En una sociedad burguesa, nada escapa a su conversión en mercancía, razón por la cual, es muy raro que un poderoso purgue cárcel[3], por lo menos, no en sociedades con marcadas cargas de alienación proletaria y harto respetuosas del poder ejercido durante siglos por los amos del poder del Estado burocrático, más allá del de los amos del valle.
[1] Si este poder judicial resulta determinante para la aplicación eficaz de penas y beneficios, según el caso de la víctima o del victimario, es obvio que el corruptor dirija hacia él todo su poder corruptivo, de tal manera que bien podríamos disponer de poderes Ejecutivo, Moral y Legislativo cuasiperfectos, pero como al final todo proceso político, civil, penal, privado o público desembocan en las manos de un fiscal, de un magistrado, de un bufete, de un abogado, de perogrullo todos los mejores y mayores esfuerzos diligenciales ejercibles ante los otros poderes en la chiquirritica pueden resultar perfecta e increíblemente inútiles. Y es así cómo la división de los poderes públicos pudiéramos entenderla como la forma más elevada del divisionismo capitalista, del d. burgués, ya que el poderoso económico, quien se halla en el piso estructural de la sociedad, si perdiere frente a las leyes y sus legisladores, si lo hace con los ejecutivos del poder correspondiente, acudirá entonces ante el Poder Judicial o lo haría con prioridad y alta probabilidad de éxito porque allí suele despacharse y darse el vuelto, ya que estos burócratas son altamente susceptibles de venalidad monetarizada, son perfectamente convertibles en mercancías, y como tales tienen un precio. Dejamos salvas las raras excepciones para esta debilidad burocrática propia de todos los poderes políticos burgueses. Esto es tan cierto que hasta se ha llegado a pensar, o sea, idealistamente, que el Poder Judicial sea autónomo y que priva sobre el resto de los poderes estatales, cuando que realmente todos los demás poderes políticos son de parafernalia y se hallan en las manos del poder del billete, del poder económico que, curiosamente, no aparece como poder político, y como se halla en el piso de la sociedad pareciera que es un pobre poder. Esto no llegó a comprenderlo Juan Jacobo Rousseau, porque sencillamente la estructura económica , base de toda sociedad, fue un hallazgo de Karl Marx, una verdad que ningún idealista ha podido ni podría comprenderlo ni asimilarlo bien, porque sencillamente ser idealista es estar desactualizado frente a la cosmovisión materialista del mundo que es lo último en materia filosófica y cognoscitiva.

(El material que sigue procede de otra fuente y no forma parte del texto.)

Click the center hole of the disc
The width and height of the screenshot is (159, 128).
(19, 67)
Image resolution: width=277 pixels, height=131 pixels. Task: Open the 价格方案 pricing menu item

[2] Cuando Karl Marx definió la riqueza de las sociedades burguesas como un agigantado depósito de mercancías, según la versión cartaginesa, y como un enorme arsenal de mercancías en la versión cubana, se refería a que no sólo son mercancías los bienes producidos por los asalariados, sino que estos mismos así como las personas en general, sin distingo de clases sociales, son susceptibles de compraventa; tienen un precio a cambio de la utilidad que puedan venderles a los amos del poder, a quienes tengan solvencia monetaria.

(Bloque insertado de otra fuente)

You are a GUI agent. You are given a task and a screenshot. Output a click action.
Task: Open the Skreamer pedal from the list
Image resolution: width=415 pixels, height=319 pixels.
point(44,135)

[3] La connotada y tomada Torre de la Bastilla era usada como hotel de lujo por aquellos aristócratas cuyos gravísimos delitos terminaban repudiándolos hasta sus familiares más afectados. En sus barrocas y lujosas instalaciones, los delincuentes se la pasaban de lo lindo, como si estuvieran haciendo una travesía turística, todos cordializaban, jugaban, bailaban y todo lo demás como si se hallaran tan libres como fuera de sus muros. En paralelo, los plebeyos, bolsas y pendejos en general purgaban delitos cometidos, y hasta siendo inocentes, en pestilentes tugurios, porque las cárceles de un poderosos no puede ser igual a la de los débiles. Hasta allí se respeta la división de clases imperante.